**TASK DIRECTIONS:**
Return each line of the material below exactly. Begin at the first and end on the line with "Task: Open the elka11627 owl avatar".
******
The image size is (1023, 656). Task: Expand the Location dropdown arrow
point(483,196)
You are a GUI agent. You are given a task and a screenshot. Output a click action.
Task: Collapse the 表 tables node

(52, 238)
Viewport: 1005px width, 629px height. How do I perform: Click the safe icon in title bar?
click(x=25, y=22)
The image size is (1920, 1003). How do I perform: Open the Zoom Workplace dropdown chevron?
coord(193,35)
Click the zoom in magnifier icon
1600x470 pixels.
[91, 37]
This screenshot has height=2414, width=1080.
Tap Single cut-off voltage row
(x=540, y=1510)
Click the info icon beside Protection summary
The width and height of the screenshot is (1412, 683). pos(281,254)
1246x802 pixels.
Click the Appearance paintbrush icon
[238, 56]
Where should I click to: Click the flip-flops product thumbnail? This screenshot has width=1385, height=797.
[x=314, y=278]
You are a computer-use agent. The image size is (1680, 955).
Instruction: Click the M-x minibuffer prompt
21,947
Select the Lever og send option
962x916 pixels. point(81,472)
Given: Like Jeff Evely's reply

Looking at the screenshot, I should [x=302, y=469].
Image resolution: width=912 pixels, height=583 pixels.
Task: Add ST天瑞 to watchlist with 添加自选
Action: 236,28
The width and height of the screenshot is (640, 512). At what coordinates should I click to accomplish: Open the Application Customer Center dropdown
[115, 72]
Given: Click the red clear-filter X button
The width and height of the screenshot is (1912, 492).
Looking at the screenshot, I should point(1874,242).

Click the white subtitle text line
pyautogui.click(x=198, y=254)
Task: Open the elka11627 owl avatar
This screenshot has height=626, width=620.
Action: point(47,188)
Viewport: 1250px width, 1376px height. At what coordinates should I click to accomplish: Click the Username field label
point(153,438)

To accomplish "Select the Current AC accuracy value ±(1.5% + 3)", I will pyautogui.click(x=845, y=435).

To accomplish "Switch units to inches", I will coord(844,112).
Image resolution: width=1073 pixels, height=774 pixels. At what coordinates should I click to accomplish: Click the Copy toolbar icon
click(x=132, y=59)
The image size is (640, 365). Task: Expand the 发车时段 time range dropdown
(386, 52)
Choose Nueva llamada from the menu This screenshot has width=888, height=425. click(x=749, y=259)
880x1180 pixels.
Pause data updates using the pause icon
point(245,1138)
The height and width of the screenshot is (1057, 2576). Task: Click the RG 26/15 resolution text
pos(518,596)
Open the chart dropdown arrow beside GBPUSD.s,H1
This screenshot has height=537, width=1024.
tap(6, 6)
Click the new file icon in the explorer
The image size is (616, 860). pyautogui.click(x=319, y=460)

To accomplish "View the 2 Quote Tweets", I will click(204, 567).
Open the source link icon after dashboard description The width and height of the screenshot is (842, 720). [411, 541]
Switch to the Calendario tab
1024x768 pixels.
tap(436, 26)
******
**RESULT OF THE EXERCISE:**
The image size is (1023, 656). Task: Expand the Location dropdown arrow
point(483,196)
You are a GUI agent. You are given a task and a screenshot. Output a click action.
Task: Collapse the 表 tables node

(52, 238)
Viewport: 1005px width, 629px height. How do I perform: Click the safe icon in title bar?
click(x=25, y=22)
The image size is (1920, 1003). How do I perform: Open the Zoom Workplace dropdown chevron?
coord(193,35)
Click the zoom in magnifier icon
1600x470 pixels.
[91, 37]
This screenshot has height=2414, width=1080.
Tap Single cut-off voltage row
(x=540, y=1510)
Click the info icon beside Protection summary
The width and height of the screenshot is (1412, 683). pos(281,254)
1246x802 pixels.
Click the Appearance paintbrush icon
[238, 56]
Where should I click to: Click the flip-flops product thumbnail? This screenshot has width=1385, height=797.
[x=314, y=278]
You are a computer-use agent. The image size is (1680, 955).
Instruction: Click the M-x minibuffer prompt
21,947
Select the Lever og send option
962x916 pixels. point(81,472)
Given: Like Jeff Evely's reply

Looking at the screenshot, I should [x=302, y=469].
Image resolution: width=912 pixels, height=583 pixels.
Task: Add ST天瑞 to watchlist with 添加自选
Action: 236,28
The width and height of the screenshot is (640, 512). At what coordinates should I click to accomplish: Open the Application Customer Center dropdown
[115, 72]
Given: Click the red clear-filter X button
The width and height of the screenshot is (1912, 492).
Looking at the screenshot, I should point(1874,242).

Click the white subtitle text line
pyautogui.click(x=198, y=254)
Task: Open the elka11627 owl avatar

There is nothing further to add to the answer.